■ **AIM OF THE TASK**
Print, exactly as written, the line containing "Click the green CMYK グリーン swatch square" and every line after it, ending with the final line of the data below.

■ **RECORDS SHOWN**
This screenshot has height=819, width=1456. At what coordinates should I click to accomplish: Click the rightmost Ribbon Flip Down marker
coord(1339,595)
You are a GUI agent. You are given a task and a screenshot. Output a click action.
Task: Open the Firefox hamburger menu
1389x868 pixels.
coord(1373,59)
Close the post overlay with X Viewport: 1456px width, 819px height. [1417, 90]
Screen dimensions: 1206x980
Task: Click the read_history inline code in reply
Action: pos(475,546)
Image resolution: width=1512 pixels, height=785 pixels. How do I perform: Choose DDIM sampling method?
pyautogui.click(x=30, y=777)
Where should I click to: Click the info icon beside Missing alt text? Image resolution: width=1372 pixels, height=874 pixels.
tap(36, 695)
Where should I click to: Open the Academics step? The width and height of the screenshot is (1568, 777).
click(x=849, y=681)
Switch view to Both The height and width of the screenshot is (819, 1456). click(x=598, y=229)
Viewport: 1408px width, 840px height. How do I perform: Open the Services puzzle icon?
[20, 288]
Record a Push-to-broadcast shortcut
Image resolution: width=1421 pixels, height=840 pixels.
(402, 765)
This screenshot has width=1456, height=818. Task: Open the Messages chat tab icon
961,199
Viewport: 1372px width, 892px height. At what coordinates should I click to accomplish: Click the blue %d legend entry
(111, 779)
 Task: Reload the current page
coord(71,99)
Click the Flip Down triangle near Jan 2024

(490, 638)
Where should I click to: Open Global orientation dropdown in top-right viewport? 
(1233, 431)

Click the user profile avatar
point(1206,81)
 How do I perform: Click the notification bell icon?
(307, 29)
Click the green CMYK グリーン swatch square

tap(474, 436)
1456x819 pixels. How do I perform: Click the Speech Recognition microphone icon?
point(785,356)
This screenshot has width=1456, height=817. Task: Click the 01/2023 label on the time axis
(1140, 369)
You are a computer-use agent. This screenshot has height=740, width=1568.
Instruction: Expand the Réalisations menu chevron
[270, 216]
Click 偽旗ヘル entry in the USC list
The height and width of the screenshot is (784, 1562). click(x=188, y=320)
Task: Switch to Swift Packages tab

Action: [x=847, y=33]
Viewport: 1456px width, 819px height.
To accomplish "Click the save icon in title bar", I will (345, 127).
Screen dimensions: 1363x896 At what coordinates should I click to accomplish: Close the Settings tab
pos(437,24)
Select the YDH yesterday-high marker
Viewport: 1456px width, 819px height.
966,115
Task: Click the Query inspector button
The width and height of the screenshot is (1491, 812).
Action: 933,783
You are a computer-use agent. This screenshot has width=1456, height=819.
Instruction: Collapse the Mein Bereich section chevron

■ **REPLY**
Click the green CMYK グリーン swatch square

tap(474, 436)
1456x819 pixels. How do I perform: Click the Speech Recognition microphone icon?
point(785,356)
This screenshot has width=1456, height=817. Task: Click the 01/2023 label on the time axis
(1140, 369)
You are a computer-use agent. This screenshot has height=740, width=1568.
Instruction: Expand the Réalisations menu chevron
[270, 216]
Click 偽旗ヘル entry in the USC list
The height and width of the screenshot is (784, 1562). click(x=188, y=320)
Task: Switch to Swift Packages tab

Action: [x=847, y=33]
Viewport: 1456px width, 819px height.
To accomplish "Click the save icon in title bar", I will (345, 127).
Screen dimensions: 1363x896 At what coordinates should I click to accomplish: Close the Settings tab
pos(437,24)
Select the YDH yesterday-high marker
Viewport: 1456px width, 819px height.
966,115
Task: Click the Query inspector button
The width and height of the screenshot is (1491, 812).
Action: 933,783
You are a computer-use agent. This screenshot has width=1456, height=819.
Instruction: Collapse the Mein Bereich section chevron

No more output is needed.